EXTRACTED ENTRIES:
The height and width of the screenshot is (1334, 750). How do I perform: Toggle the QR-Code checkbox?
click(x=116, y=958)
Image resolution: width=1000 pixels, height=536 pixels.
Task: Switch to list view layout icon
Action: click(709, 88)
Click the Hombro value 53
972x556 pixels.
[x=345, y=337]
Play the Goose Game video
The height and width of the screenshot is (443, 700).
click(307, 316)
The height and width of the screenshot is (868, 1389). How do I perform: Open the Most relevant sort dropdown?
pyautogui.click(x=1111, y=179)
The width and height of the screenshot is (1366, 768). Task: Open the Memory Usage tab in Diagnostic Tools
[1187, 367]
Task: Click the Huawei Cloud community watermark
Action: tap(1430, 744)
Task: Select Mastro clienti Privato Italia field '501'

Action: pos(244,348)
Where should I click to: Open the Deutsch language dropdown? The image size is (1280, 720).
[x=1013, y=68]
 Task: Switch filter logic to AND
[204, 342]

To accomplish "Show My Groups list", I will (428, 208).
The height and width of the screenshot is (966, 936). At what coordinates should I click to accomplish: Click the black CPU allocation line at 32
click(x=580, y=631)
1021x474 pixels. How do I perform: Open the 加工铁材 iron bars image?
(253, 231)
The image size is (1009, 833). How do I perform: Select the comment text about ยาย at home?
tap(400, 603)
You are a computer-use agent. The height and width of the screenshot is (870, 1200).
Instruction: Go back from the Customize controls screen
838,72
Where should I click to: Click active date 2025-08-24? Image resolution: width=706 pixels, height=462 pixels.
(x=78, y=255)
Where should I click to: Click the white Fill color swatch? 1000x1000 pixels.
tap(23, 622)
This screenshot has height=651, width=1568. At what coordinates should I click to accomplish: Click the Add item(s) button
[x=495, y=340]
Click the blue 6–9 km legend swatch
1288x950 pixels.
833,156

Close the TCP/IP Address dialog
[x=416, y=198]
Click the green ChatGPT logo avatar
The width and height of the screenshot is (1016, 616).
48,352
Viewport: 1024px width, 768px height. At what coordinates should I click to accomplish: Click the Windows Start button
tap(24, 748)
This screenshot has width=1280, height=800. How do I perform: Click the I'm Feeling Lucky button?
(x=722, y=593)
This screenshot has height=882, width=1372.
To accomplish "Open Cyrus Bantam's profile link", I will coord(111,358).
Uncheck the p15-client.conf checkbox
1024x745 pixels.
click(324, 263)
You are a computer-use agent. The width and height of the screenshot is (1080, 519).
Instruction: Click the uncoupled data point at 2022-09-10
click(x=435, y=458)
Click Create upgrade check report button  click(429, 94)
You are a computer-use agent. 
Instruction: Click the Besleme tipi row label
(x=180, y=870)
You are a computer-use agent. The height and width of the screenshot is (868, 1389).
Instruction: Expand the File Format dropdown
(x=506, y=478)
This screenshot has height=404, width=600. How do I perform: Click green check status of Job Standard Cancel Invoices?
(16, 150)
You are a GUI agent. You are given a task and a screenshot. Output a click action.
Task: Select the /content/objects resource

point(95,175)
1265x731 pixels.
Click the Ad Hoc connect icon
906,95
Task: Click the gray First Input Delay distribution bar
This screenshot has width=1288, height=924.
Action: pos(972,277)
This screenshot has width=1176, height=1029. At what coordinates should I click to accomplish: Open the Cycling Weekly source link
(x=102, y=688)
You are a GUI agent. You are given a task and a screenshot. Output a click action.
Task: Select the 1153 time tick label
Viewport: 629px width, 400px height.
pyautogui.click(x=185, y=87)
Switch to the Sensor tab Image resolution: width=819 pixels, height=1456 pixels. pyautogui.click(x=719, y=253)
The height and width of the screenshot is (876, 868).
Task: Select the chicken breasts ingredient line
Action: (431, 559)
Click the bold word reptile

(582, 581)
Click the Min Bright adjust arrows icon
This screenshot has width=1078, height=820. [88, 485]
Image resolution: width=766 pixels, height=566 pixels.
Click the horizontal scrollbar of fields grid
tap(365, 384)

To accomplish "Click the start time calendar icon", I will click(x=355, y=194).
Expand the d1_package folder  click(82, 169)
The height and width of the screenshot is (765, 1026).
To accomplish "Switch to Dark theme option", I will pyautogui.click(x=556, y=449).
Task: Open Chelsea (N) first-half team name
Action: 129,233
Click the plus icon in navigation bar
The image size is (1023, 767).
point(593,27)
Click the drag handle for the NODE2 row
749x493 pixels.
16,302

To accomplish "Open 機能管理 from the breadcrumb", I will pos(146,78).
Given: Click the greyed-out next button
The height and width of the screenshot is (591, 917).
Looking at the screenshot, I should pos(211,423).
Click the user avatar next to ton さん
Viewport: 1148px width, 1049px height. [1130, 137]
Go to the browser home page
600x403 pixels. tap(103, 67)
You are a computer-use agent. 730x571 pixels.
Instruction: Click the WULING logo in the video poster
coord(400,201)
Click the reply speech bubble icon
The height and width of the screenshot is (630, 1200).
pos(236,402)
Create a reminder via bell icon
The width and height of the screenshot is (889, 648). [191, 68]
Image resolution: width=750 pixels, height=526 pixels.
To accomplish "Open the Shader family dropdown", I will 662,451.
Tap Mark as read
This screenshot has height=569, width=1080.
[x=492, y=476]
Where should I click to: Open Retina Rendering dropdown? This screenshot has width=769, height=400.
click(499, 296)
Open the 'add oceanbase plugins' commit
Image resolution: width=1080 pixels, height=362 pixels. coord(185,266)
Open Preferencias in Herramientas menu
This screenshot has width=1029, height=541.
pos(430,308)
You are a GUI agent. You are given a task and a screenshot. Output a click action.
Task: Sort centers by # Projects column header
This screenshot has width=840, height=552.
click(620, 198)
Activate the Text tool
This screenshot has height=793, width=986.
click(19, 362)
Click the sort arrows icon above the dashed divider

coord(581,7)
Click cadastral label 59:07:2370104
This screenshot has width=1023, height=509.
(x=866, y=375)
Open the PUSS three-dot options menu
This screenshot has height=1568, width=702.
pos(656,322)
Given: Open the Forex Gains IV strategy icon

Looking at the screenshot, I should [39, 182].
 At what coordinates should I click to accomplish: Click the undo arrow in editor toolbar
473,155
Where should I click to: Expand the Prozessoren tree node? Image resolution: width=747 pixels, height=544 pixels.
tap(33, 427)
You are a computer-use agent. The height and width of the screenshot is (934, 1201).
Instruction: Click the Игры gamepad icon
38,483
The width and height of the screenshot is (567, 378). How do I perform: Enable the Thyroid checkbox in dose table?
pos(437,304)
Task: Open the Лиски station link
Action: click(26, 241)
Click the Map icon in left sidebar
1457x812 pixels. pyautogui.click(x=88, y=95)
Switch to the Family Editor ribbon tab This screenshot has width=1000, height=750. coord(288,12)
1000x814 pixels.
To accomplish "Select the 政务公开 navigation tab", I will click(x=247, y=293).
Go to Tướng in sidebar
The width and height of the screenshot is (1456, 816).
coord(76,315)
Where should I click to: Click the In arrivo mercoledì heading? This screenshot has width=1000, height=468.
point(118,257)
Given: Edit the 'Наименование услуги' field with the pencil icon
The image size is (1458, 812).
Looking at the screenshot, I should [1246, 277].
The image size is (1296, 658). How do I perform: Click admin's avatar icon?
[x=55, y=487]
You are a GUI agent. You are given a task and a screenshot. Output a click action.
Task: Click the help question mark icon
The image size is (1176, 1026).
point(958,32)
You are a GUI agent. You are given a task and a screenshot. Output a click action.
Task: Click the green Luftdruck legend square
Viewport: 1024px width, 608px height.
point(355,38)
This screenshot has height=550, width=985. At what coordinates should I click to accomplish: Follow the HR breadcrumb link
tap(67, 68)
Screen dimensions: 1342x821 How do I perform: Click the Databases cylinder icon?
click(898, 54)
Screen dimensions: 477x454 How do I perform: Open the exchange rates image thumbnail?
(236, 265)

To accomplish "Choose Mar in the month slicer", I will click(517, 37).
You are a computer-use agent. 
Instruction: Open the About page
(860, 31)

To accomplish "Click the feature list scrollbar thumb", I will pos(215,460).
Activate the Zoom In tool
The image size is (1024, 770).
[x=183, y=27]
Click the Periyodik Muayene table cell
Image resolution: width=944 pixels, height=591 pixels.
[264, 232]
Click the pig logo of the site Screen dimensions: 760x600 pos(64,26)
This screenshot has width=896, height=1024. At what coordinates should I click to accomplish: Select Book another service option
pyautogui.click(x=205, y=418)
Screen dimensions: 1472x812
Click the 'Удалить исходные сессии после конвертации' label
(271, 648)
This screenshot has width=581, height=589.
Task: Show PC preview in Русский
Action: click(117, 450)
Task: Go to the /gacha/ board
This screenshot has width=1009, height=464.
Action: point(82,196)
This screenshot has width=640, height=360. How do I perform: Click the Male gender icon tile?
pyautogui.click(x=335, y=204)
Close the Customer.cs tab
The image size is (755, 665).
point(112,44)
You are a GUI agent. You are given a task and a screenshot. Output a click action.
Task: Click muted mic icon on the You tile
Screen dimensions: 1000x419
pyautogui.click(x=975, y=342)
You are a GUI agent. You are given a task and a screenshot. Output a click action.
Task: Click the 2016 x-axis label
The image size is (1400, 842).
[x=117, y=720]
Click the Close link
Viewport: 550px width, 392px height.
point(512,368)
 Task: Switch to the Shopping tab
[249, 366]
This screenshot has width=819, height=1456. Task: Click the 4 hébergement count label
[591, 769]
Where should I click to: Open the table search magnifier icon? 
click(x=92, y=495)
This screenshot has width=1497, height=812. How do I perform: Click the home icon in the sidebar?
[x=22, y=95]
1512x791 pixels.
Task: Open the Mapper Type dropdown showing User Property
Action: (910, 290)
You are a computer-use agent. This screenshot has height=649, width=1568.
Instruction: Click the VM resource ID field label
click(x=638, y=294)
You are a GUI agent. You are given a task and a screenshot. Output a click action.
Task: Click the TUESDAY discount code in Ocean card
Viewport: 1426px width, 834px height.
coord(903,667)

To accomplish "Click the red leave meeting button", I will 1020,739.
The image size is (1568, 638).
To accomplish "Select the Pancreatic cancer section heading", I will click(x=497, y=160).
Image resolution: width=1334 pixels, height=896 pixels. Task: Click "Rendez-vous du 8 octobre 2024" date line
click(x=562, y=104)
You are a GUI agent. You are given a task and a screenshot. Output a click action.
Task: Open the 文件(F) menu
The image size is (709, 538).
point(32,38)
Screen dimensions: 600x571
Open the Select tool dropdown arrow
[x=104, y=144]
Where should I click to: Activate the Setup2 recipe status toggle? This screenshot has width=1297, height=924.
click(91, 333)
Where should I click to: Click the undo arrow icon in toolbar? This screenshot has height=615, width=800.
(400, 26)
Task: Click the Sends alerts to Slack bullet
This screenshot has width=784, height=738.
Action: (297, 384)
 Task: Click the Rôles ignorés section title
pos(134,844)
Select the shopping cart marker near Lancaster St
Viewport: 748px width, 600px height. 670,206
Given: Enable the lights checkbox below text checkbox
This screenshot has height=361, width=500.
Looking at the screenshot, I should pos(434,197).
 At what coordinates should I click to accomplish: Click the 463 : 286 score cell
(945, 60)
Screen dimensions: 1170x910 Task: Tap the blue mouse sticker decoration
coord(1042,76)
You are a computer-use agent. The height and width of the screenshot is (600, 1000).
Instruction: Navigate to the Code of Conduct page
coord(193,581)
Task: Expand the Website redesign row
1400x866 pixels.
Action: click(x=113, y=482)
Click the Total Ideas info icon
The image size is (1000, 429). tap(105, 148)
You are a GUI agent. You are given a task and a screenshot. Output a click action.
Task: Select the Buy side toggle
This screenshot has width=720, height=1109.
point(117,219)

YOUR TASK:
Note how many lines above hold "time" and give that figure alone.

COMPLETED TASK:
2